US-China ties good - as long as Taiwan arms sales remain shelved

Sino-American relations seem in good repair except for the question of arms sales to Taiwan. But Washington's plan to sell a new generation of advanced aircraft to Taiwan has been shelved, and Peking seems willing to live with the present situation: US military sales to Taiwan are now confined largely to replacement equipment and parts.

After the flurry on both sides of the Pacific over reports out of Washington that President Reagan was considering the sale of F-5 or F-16 fighter planes to Taiwan, there now seems to be an inclination both here and in the American capital to ''cool it,'' as one Western diplomat said.

But, one Chinese source says,''our position has not changed,'' - meaning that Peking still emphatically opposes American arms sales to Taiwan.

So long as the President himself does not settle the issue one way or another , the Chinese will remain uneasy about it.

China will also keep an eye on the US-Soviet talks on medium-range nuclear missiles in Europe, starting in Geneva Nov. 30.

China and the United States currently share the feeling that Soviet expansionism needs to be contained. But although China does not oppose US talks with the Soviet Union, like the Europeans, the Chinese feel somewhat uneasy here whenever it looks as though Washington and Moscow might be preparing to settle their differences through bilateral negotiations.

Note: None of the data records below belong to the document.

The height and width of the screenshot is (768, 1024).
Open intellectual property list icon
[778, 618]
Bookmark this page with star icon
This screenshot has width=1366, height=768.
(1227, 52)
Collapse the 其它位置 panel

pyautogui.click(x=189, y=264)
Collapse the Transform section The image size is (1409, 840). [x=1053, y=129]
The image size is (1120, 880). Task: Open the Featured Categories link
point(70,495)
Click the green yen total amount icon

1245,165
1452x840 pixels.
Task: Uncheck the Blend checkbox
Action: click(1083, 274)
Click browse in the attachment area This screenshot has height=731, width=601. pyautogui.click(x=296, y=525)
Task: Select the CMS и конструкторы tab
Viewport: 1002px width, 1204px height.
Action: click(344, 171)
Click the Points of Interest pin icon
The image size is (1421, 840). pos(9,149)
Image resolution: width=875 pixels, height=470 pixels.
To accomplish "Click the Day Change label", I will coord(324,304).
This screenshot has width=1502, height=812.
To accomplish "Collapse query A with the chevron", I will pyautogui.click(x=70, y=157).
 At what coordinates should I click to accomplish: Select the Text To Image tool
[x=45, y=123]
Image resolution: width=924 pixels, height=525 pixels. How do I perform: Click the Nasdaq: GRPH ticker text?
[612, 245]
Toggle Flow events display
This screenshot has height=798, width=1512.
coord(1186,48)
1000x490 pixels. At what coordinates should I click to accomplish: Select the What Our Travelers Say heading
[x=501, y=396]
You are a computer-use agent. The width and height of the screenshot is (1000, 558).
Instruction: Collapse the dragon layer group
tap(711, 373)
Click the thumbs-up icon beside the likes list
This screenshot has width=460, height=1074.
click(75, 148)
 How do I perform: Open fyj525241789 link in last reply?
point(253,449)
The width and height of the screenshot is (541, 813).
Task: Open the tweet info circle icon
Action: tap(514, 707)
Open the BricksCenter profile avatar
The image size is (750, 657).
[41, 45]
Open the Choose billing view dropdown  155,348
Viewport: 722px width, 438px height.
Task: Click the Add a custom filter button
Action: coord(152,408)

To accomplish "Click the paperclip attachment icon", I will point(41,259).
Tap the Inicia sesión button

With a new set of Soviet-American talks, Washington will have to remain alert to Chinese sensitivities and not to spring surprises.

Meanwhile, Sino-American trade booms. Treasury Secretary Donald Regan has just concluded high-level talks here which, he said, went ''very well.''

He brought Vice-Chairman Deng Xiaoping and Premier Zhao Ziyang the message direct from President Reagan that ''a strong cooperative relationship between our two countries is a central element of the Reagan administration's foreign policy.''

US-China trade has increased from $1.2 billion in 1978 to perhaps $6 billion annually by the end of this year.

Assistant Commerce Secretary Eugene K. Lawson told reporters here Nov. 18 that trade could reach $10 billion per year by 1984, adding, ''That is not a naive assumption.''

China imports large quantities of American cotton and grain, and this year it is making a determined effort to increase its own exports to the United States. These exports reached $1.4 billion during the first half of the year - double the $700 million achieved during the first nine months of the previous year.

Also, China has been getting more favorable treatment in the transfer of technology than the Soviet Union, according to Mr. Lawson.

The export of a highly sophisticated computer the Chinese want has been held up, but an export license is expected to be granted eventually.